Enter Chemistry Data
Example Data Table
| Reading Type | Dataset | Expected Use |
|---|---|---|
| Concentration | 0.84, 0.82, 0.81, 0.80, 0.83, 0.79, 0.85, 0.42 | Detect unusually low concentration values. |
| Absorbance | 1.21, 1.19, 1.23, 1.18, 1.20, 0.72, 1.25 | Review possible instrument or sample errors. |
| Yield percentage | 88, 91, 89, 90, 87, 55, 92, 90 | Flag low synthesis yield results. |
Formula Used
First quartile: Q1
Third quartile: Q3
Interquartile range: IQR = Q3 - Q1
Lower outlier boundary: Lower Boundary = Q1 - k × IQR
Upper reference boundary: Upper Boundary = Q3 + k × IQR
Here, k is the multiplier. The common value is 1.5. A value below the lower boundary is flagged for review.
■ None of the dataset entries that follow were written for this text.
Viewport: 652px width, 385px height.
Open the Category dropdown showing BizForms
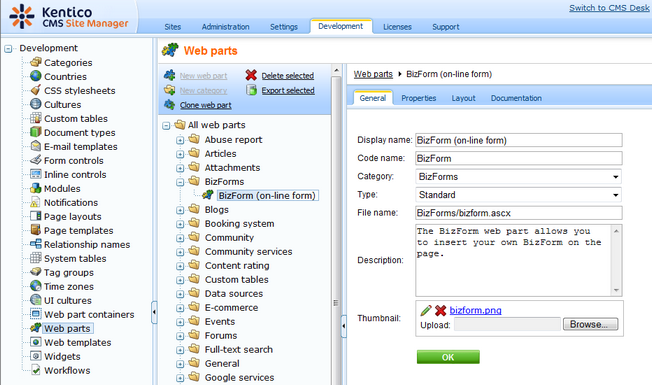(x=519, y=177)
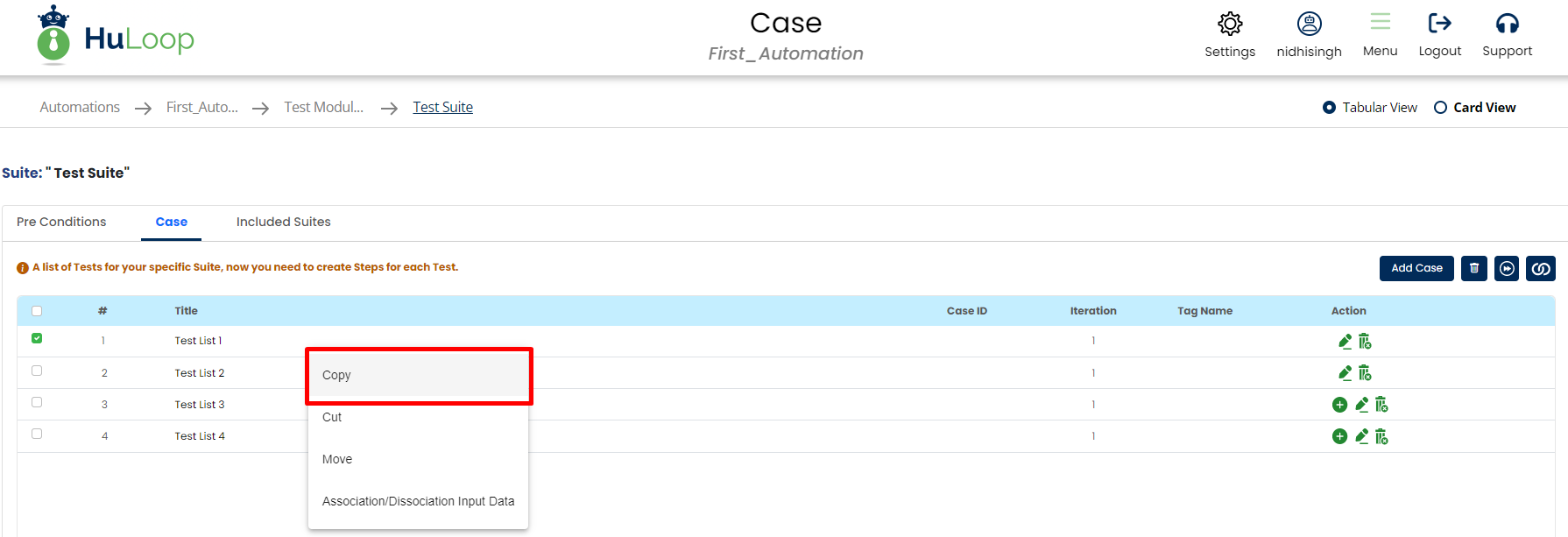Go to Automations in the breadcrumb
This screenshot has width=1568, height=537.
(x=80, y=107)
How to Use This Calculator
- Enter your sample or batch name.
- Paste chemical readings into the data box.
- Use one consistent unit for all values.
- Select the quartile method and multiplier.
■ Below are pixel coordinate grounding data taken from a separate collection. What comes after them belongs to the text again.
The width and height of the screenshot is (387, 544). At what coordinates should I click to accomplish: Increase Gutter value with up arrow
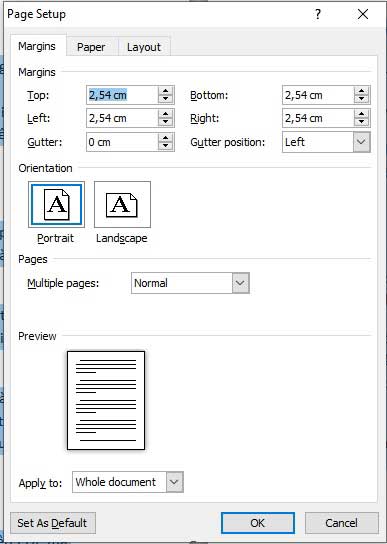tap(166, 138)
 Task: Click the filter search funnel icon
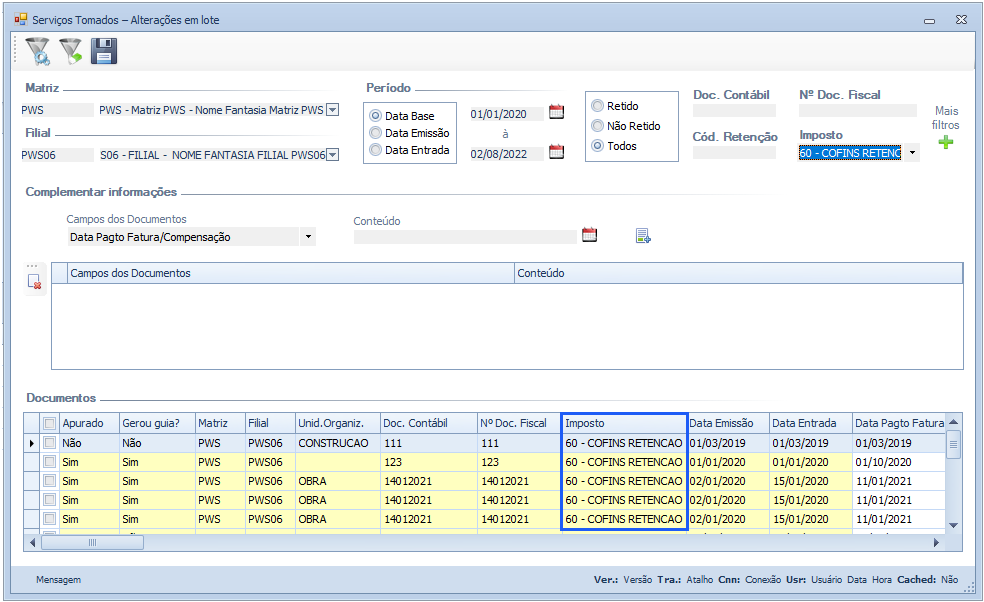click(x=37, y=51)
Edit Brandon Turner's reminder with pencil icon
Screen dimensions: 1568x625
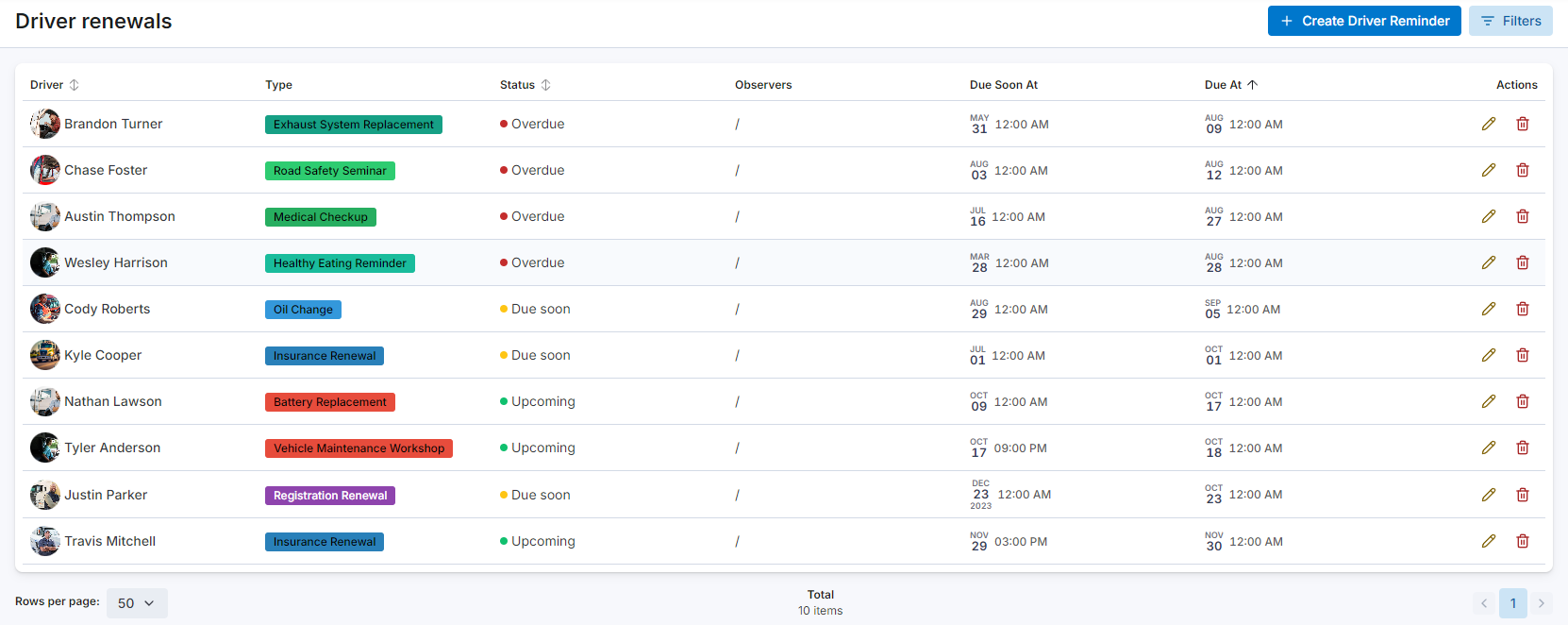click(x=1488, y=124)
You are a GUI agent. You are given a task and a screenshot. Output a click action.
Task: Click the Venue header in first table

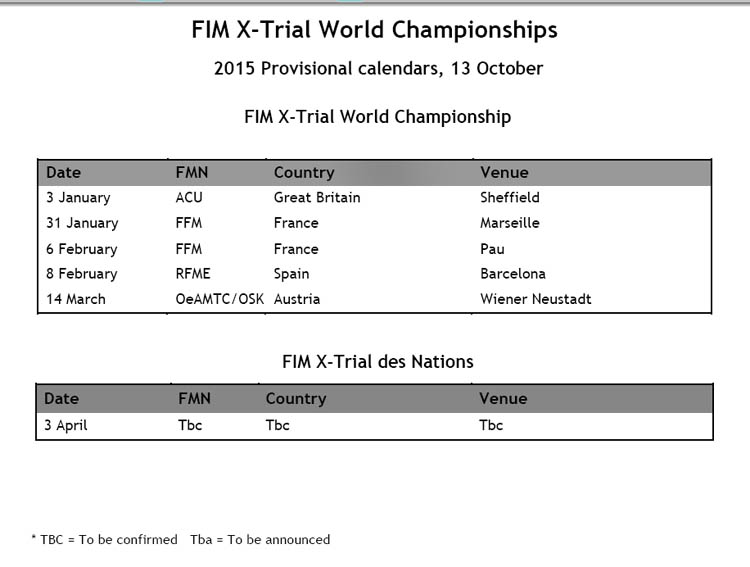click(x=504, y=172)
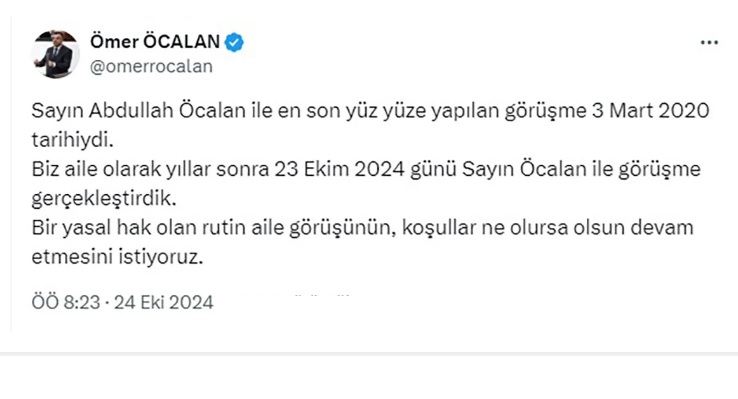Visit the @omerrocalan handle link

151,66
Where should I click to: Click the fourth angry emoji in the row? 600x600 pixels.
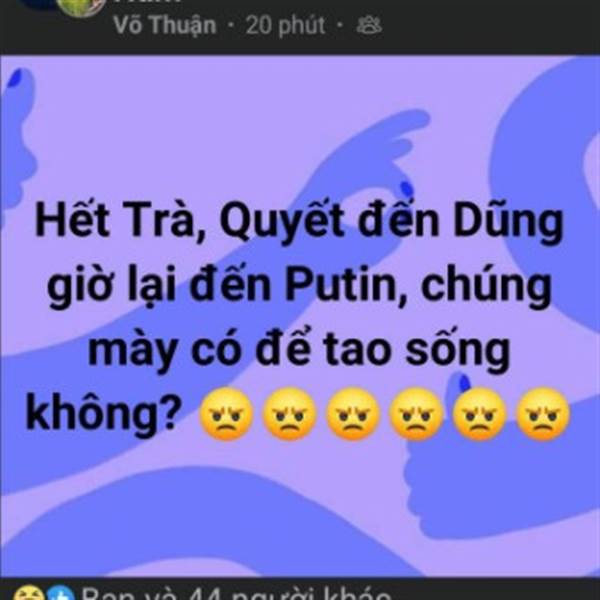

- Choose the number of decimal places.
- Press the calculate button.
- Review the lower boundary and flagged values.
- Download the CSV or PDF report when needed.
Chemistry Data and Lower Outlier Boundaries
Why Low Values Matter
Chemical data often contains small values that need review. A lower outlier boundary helps separate ordinary variation from unusually low results. In chemistry, this can support quality control, calibration checks, assay review, water testing, titration logs, concentration studies, and batch comparison work.
How the Calculator Works
The calculator uses quartiles to describe the central spread of your dataset. It finds the first quartile, the third quartile, and the interquartile range. Then it builds a lower fence with a chosen multiplier. The common multiplier is 1.5. A larger multiplier is stricter. A smaller multiplier is more sensitive.
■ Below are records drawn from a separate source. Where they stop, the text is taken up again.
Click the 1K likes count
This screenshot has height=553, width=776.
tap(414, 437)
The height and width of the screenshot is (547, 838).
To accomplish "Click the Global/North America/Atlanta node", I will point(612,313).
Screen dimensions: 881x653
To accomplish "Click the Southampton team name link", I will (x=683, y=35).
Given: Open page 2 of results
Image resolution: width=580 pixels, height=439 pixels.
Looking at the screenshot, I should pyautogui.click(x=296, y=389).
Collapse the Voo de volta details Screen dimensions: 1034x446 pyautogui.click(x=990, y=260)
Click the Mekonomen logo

Common Causes of Low Outliers
Low outliers may appear for many reasons. A sample can be diluted by mistake. A reagent may be expired. An instrument may drift. A blank correction may be entered incorrectly. A technician may also record a value with the wrong unit. The boundary does not prove the cause. It only shows which values deserve attention.
Practical Laboratory Use
This tool is useful when chemical readings are measured repeatedly. You can paste concentrations, pH readings, absorbance values, residual levels, or yield percentages. You can choose the quartile method, unit label, precision, and outlier multiplier. The calculator then reports the lower boundary, upper boundary, quartiles, IQR, average, standard deviation, and flagged low readings.
Reports and Review
The chart helps you see the dataset quickly. Sorted points show the full spread. Boundary lines show where low and high fences sit. This visual view is useful for reports and peer review. The CSV export helps save raw results. The PDF export creates a compact summary for documentation.
Before Removing a Value
Do not delete values only because they are flagged. First, confirm the laboratory method. Check units, calibration records, sample preparation steps, and transcription notes. If a low value is real, it may show an important chemical behavior. If it is an error, document the reason before excluding it.
Best Practice
For best results, enter at least five readings. More values give better quartile estimates. Keep one unit across the dataset. Avoid mixing percentages, molarity, ppm, and absorbance in one calculation. Use the same sampling conditions when possible. This keeps the lower boundary meaningful and defensible. Repeat the calculation after corrections. Record every change in your lab notebook for audit trails and review.
FAQs
What is a lower outlier boundary?
It is a calculated lower fence. Values below it are unusually small compared with the middle spread of the dataset.
Which formula does this calculator use?
It uses Q1 minus the selected multiplier times IQR. The common Tukey multiplier is 1.5.
Can I use this for concentration data?
Yes. You can use it for concentrations, absorbance, pH, yield, purity, residue, and similar repeated chemical measurements.
How many values should I enter?
Use at least five values when possible. Larger datasets usually give more stable quartile and boundary estimates.
Does a flagged value mean it is wrong?
No. A flagged value only needs review. Check sampling, units, calibration, dilution, and transcription before removing it.
What multiplier should I use?
Use 1.5 for common screening. Use 3.0 for a stricter extreme outlier boundary.
Can I export the results?
Yes. Use the CSV button for spreadsheet data. Use the PDF button for a compact summary report.
Why include an upper boundary?
The main result is the lower boundary. The upper boundary is shown as a helpful reference for full dataset review.